→ CONSEGNA 1
Secondo il brano sul teatro greco, qual era l'unico scopo dei commediografi?

→ BRANO SCELTO
────────────────────
Laurenda in Scienze dei  Beni Culturali 

Guida turistica regionale certificata


Il teatro greco nasce in Attica, ad Atene, dove in particolare l’epica si trasforma da narrazione ad azione e i protagonisti delle tragedie diventano protagonisti delle rappresentazioni teatrali.
Rispetto al teatro moderno, così come lo si concepisce oggi, ci sono delle sostanziali differenze. In primo luogo queste rappresentazioni si svolgono all’interno di in un contesto sacro, durante le feste religiose ma è bene specificare che esse non sono mai di tipo religioso, non sono le divinità ad essere rappresentate ma le gesta leggendarie di un eroe o di un popolo, fatta eccezione per Dionisio che compare nelle Baccanti di Euripide e nelle Rane di Aristofane.
Esse non hanno mai uno scopo commerciale, l’unico scopo dei commediografi era quello di partecipare agli agoni teatrali.
────────────────────
→ VOCI FORNITE
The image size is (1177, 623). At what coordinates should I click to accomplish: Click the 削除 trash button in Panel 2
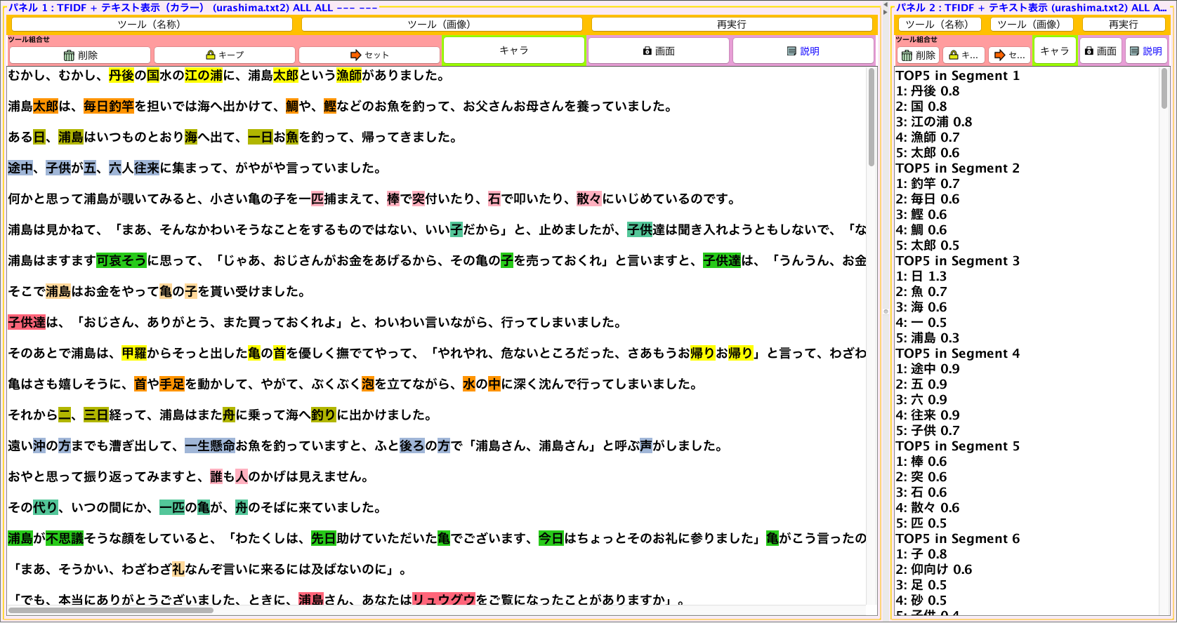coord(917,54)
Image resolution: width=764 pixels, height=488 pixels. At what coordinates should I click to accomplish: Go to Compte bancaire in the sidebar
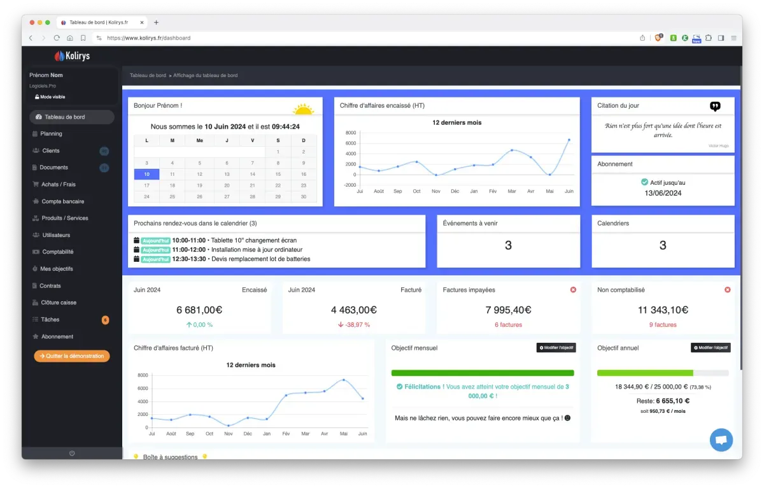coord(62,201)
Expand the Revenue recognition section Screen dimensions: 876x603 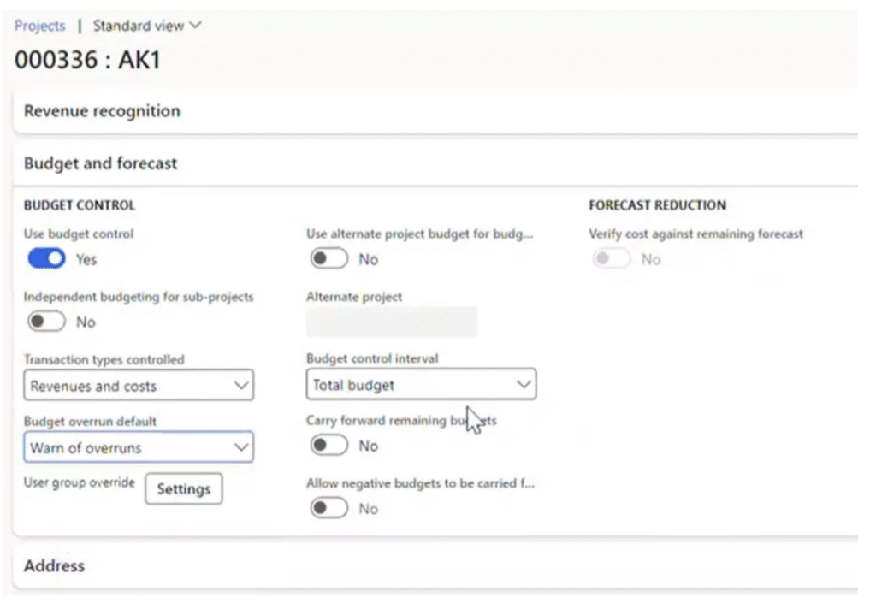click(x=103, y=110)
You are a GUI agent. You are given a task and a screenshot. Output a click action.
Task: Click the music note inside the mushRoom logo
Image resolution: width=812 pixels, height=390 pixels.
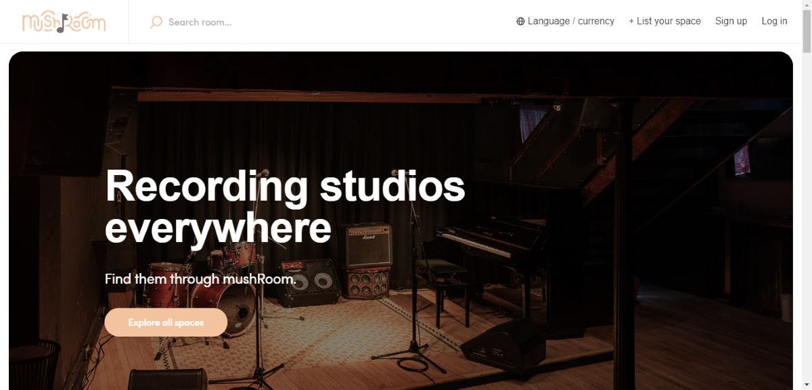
────────────────────
→ CONSEGNA 2
Riporta ogni riga delle voci che contiene la parola "what". Le maiuscole e le minuscole contano.

→ RISPOSTA COMPLETA 1
Partecipare agli agoni teatrali.

→ RISPOSTA COMPLETA 2
The image size is (1177, 623). At what coordinates should I click to accomplish: Click the 削除 trash button in Panel 2
Image resolution: width=764 pixels, height=488 pixels. At what coordinates should I click to accomplish: Go to Compte bancaire in the sidebar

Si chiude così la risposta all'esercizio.